Before you insulate anything, work on closing up or reducing those gaps. If you still want to open the garage door, remember that parts still have to move.

You can get various bristle brush products that will close off gaps while allowing things to move. Good for 10-25mm of gap.

If the gap is under 10mm you can use sticky-backed foam strips, often used for windows. These come in a range of thicknesses. Also window-worm can be handy to shove into holes.

Gaps of over an inch can probably be best reduced with permanent timber framing.

If your garage door already has rubber seals, that have hardened or squashed, then consider replacing them too. If the door has settled, then also look at what adjustments there are in the frame.


Second I'd insulate the inside of the door using closed cell foam board cut to fit. Polystychrene sheets are adequate and provide insulation too.

Remember you're adding weight to the door, so any opening/assist springs may need increasing to allow for lifting the additional weight.


The ceiling insulation would be my third choice - ceiling spaces are horrible to work in, but conversely are probably the most return.

Assuming you can get into the ceiling space over the garage, then at least check it out.

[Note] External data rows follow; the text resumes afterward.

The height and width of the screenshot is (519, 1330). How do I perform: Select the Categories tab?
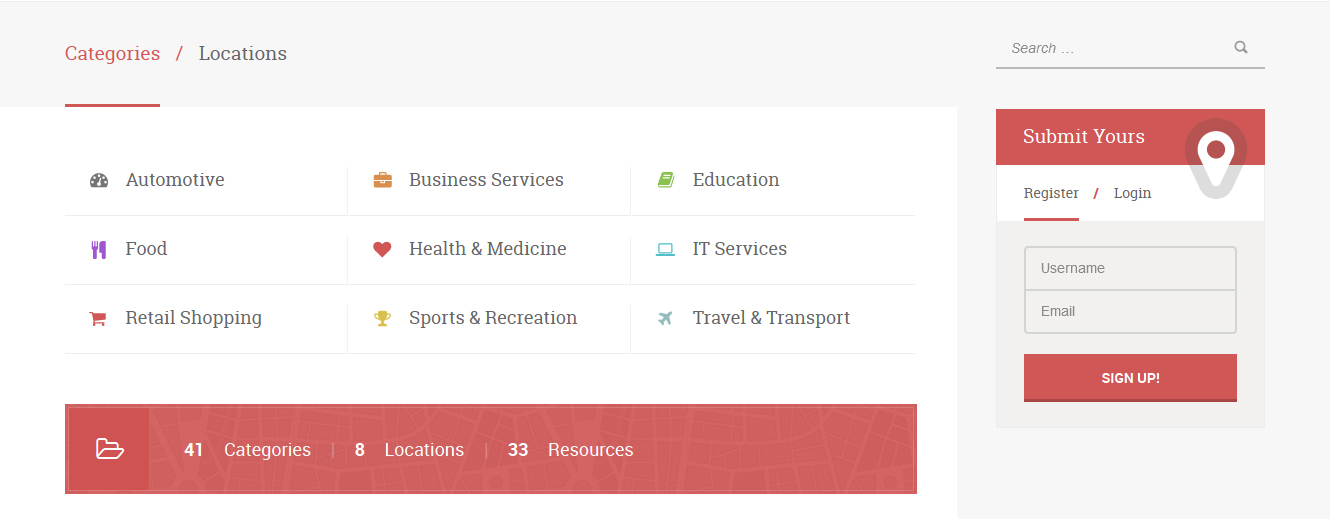[112, 54]
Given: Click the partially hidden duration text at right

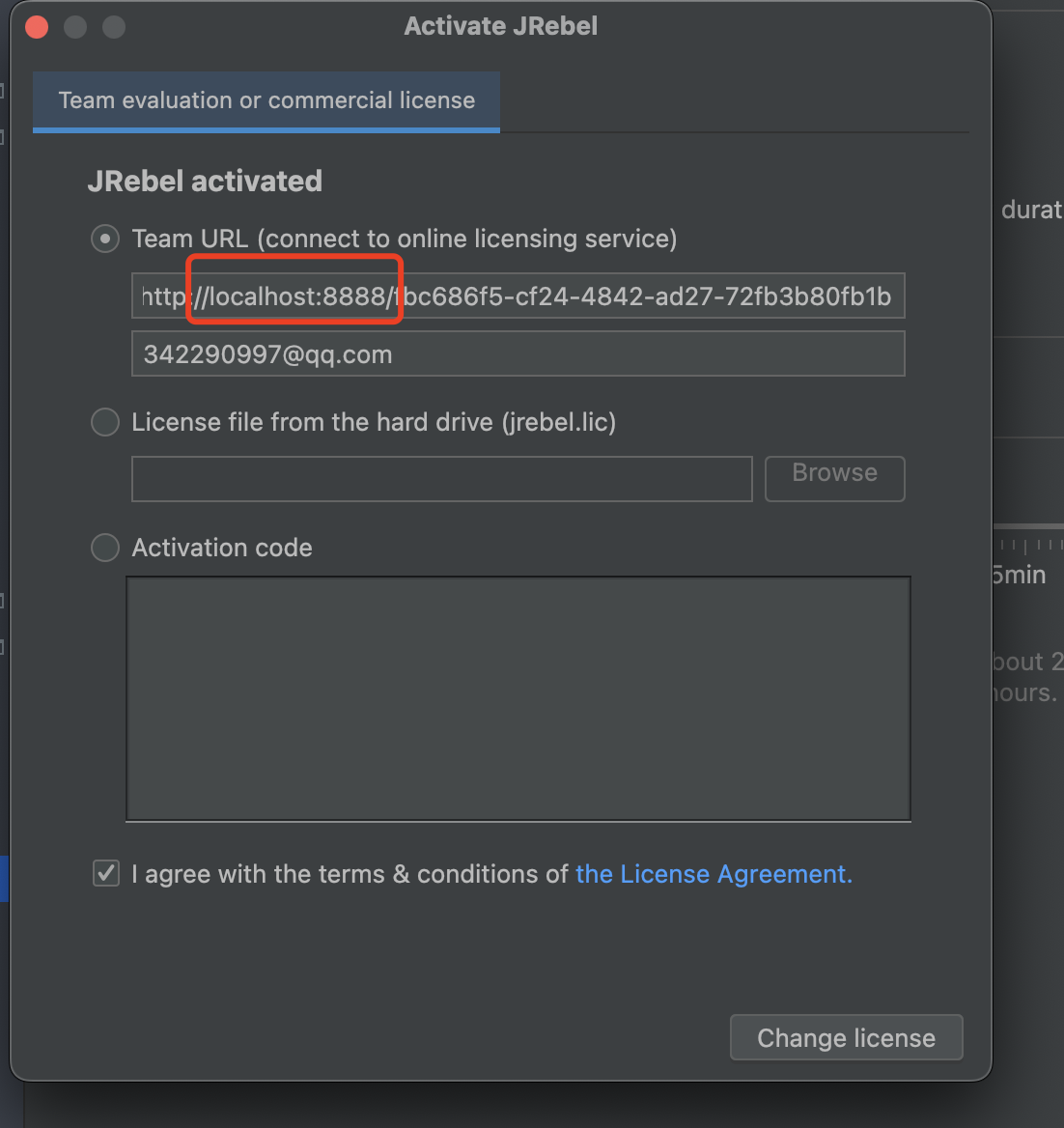Looking at the screenshot, I should (1031, 210).
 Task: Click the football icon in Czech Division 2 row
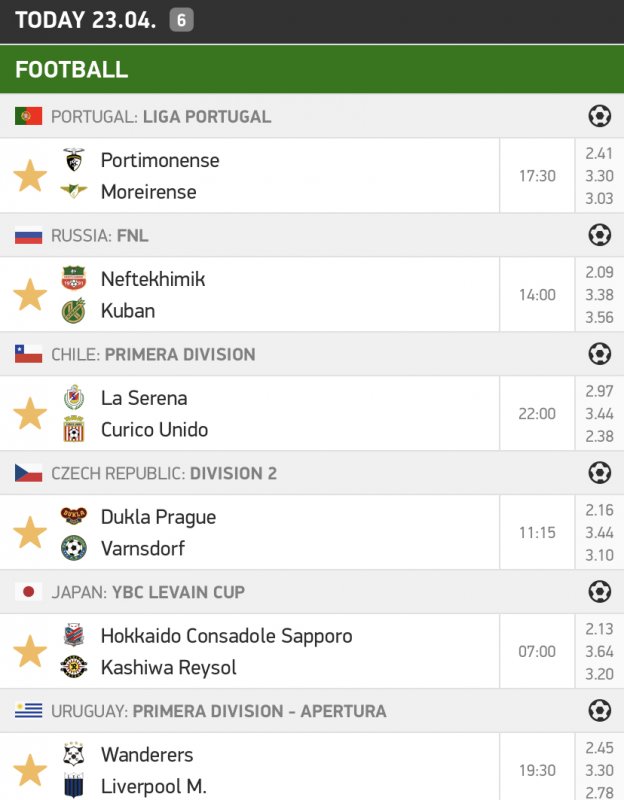click(x=599, y=473)
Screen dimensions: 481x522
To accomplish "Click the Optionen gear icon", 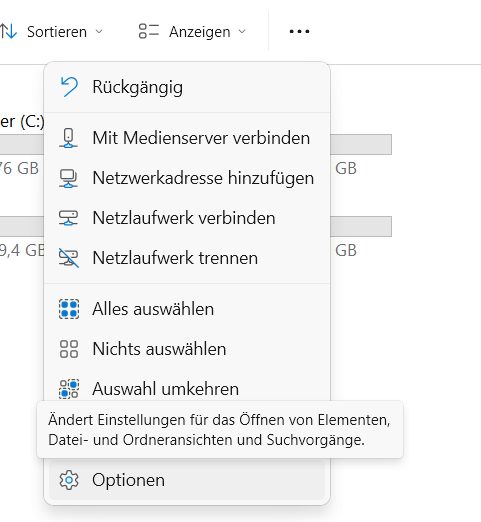I will 69,480.
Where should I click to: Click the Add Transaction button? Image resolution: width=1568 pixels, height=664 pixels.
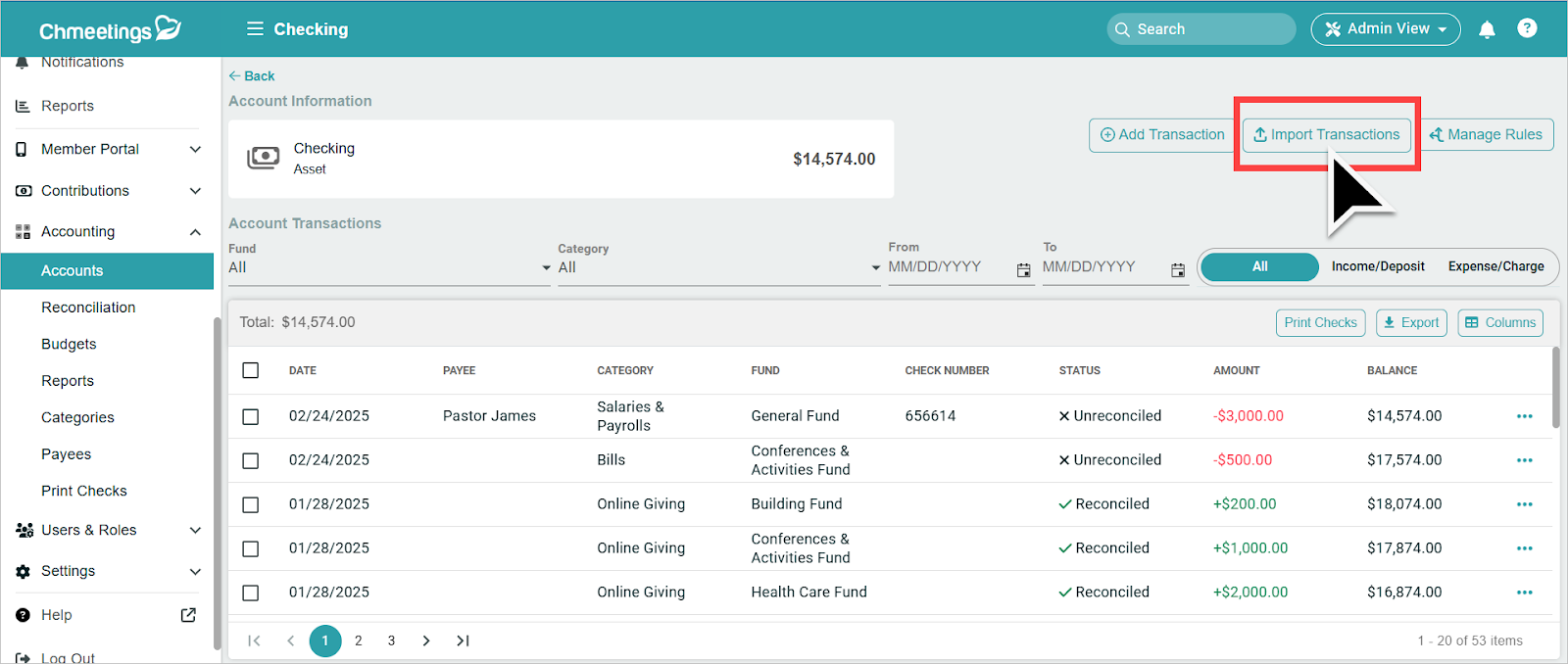[1162, 135]
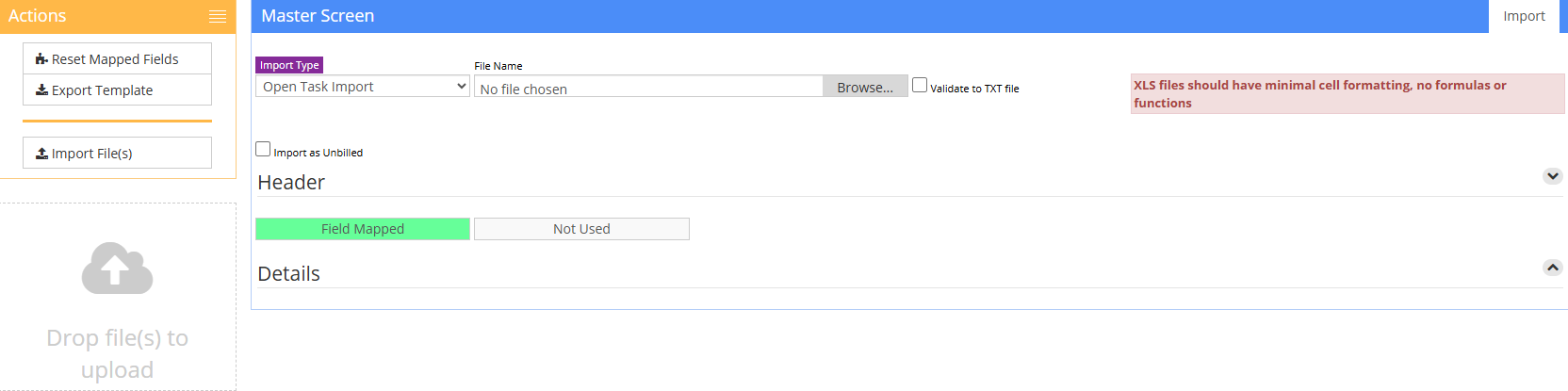Screen dimensions: 1568x391
Task: Click the upload icon on Import File(s)
Action: point(41,154)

If you can measure the space between trusses, and get batts that are exactly the right width, then it saves a lot of effort. Wear a mask, and gloves and full length shirt and trousers. I even tape my trouser pants into my socks and shirt cuffs into my gloves to keep the fibres out.

Also work on a cold winter day, not a hot summer's day. I found a 4-5 foot (120-150cm) stick with a 4"/100mm nail poking sideways through the end to be a handy tool for shoving batts right out in the edges.

You should also cut one or two pieces of lumber to move around and stand/kneel/lie on while working. 6x2" or 8x1" is ideal, a 2x4" tends to be too narrow for knees. You can only stand on the trusses, not the battens/runners and absolutely never the cladding/lining.

Also set up several lights - perhaps one mains powered by the access point, one battery that you can clip to a rafter, and a forehead-lamp. Also carry a spare torch/flashlight in your pocket.

You can lay the batts over wiring, but not over through-ceiling light fittings. Leave breathing space for the fitting, or consider replacing them with lights that are below the ceiling, like LED or flourescent tubes.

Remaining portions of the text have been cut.